Growing ecosystem of deep learning methods for modeling protein-protein interactions
Rogers JR, Nikolényi G and AlQuraishi M
Numerous cellular functions rely on protein-protein interactions. Efforts to comprehensively characterize them remain challenged however by the diversity of molecular recognition mechanisms employed within the proteome. Deep learning has emerged as a promising approach for tackling this problem by exploiting both experimental data and basic biophysical knowledge about protein interactions. Here, we review the growing ecosystem of deep learning methods for modeling protein interactions, highlighting the diversity of these biophysically informed models and their respective trade-offs.
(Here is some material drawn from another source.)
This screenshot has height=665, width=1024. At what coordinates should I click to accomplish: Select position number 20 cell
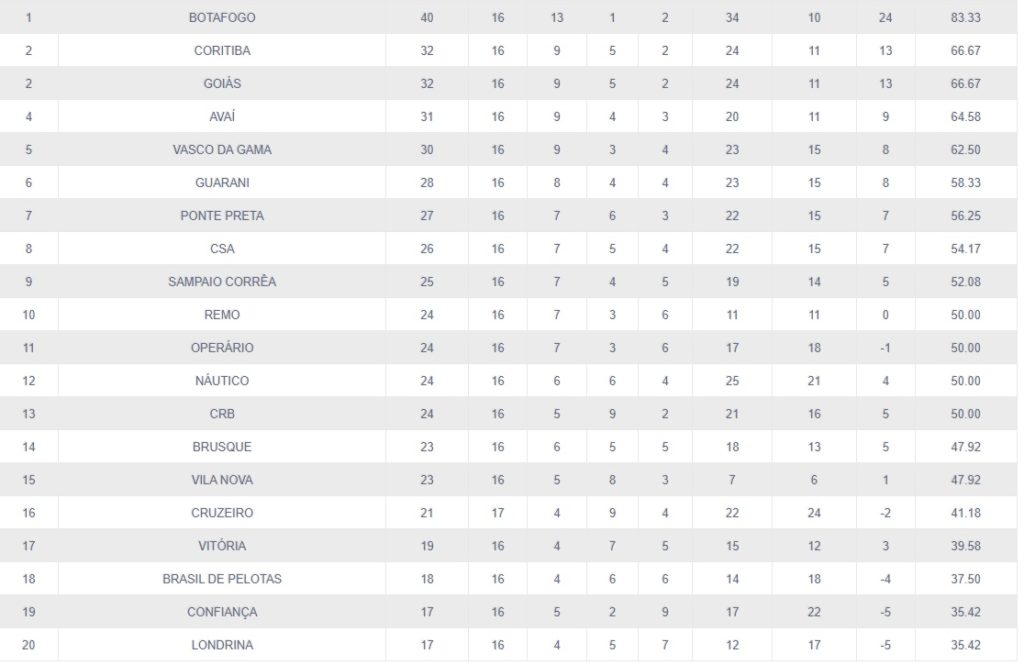(28, 645)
We discuss recent successes in using representation learning to capture complex features pertinent to predicting protein interactions and interaction sites, geometric deep learning to reason over protein structures and predict complex structures, and generative modeling to design de novo protein assemblies. We also outline some of the outstanding challenges and promising new directions. Opportunities abound to discover novel interactions, elucidate their physical mechanisms, and engineer binders to modulate their functions using deep learning and, ultimately, unravel how protein interactions orchestrate complex cellular behaviors.